WHAT IS REQUIRED> Write out, word for word, the part of the superalgebra paper summary below that opens with the words containing "Contribution" and closes with "or reducible supermultiplets.".

SOURCE TEXT>
N=4 l-conformal Galilei superalgebras inspired by D(2,1;a) supermultiplets
Anton Galajinsky, Sergey Krivonos

TL;DR
This paper constructs N=4 supersymmetric extensions of the l-conformal Galilei algebra inspired by D(2,1;a) supermultiplets, revealing constraints on parameters and unifying previous models within a broader framework.
Contribution
It introduces a general method to extend the l-conformal Galilei algebra using D(2,1;a) supermultiplets, clarifying parameter constraints and connecting to prior models.
Findings
Jacobi identities constrain the parameter a for certain supermultiplets.
The previously proposed N=4 l-conformal Galilei superalgebra is a special case of the new construction.
The superalgebra structure depends on whether acceleration generators form irreducible or reducible supermultiplets.

DATASET RECORDS>

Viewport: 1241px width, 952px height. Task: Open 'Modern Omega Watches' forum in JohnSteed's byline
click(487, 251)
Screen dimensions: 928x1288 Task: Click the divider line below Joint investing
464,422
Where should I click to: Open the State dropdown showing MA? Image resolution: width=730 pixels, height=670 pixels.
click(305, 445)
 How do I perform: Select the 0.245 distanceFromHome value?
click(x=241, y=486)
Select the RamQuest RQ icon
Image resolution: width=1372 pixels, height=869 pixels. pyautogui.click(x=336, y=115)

* * *

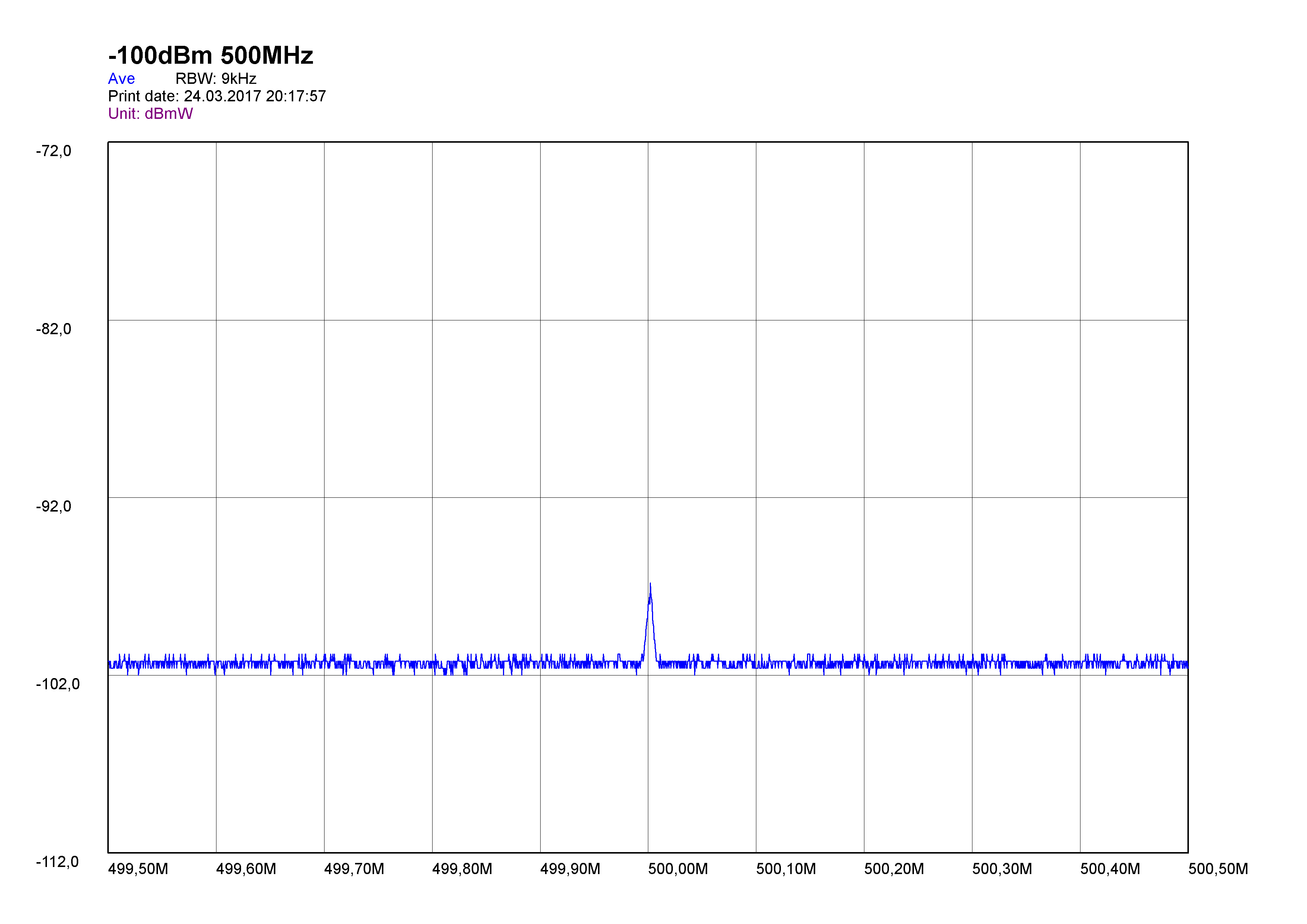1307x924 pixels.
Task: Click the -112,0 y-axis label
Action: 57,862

EXERCISE OUTPUT>
Contribution
It introduces a general method to extend the l-conformal Galilei algebra using D(2,1;a) supermultiplets, clarifying parameter constraints and connecting to prior models.
Findings
Jacobi identities constrain the parameter a for certain supermultiplets.
The previously proposed N=4 l-conformal Galilei superalgebra is a special case of the new construction.
The superalgebra structure depends on whether acceleration generators form irreducible or reducible supermultiplets.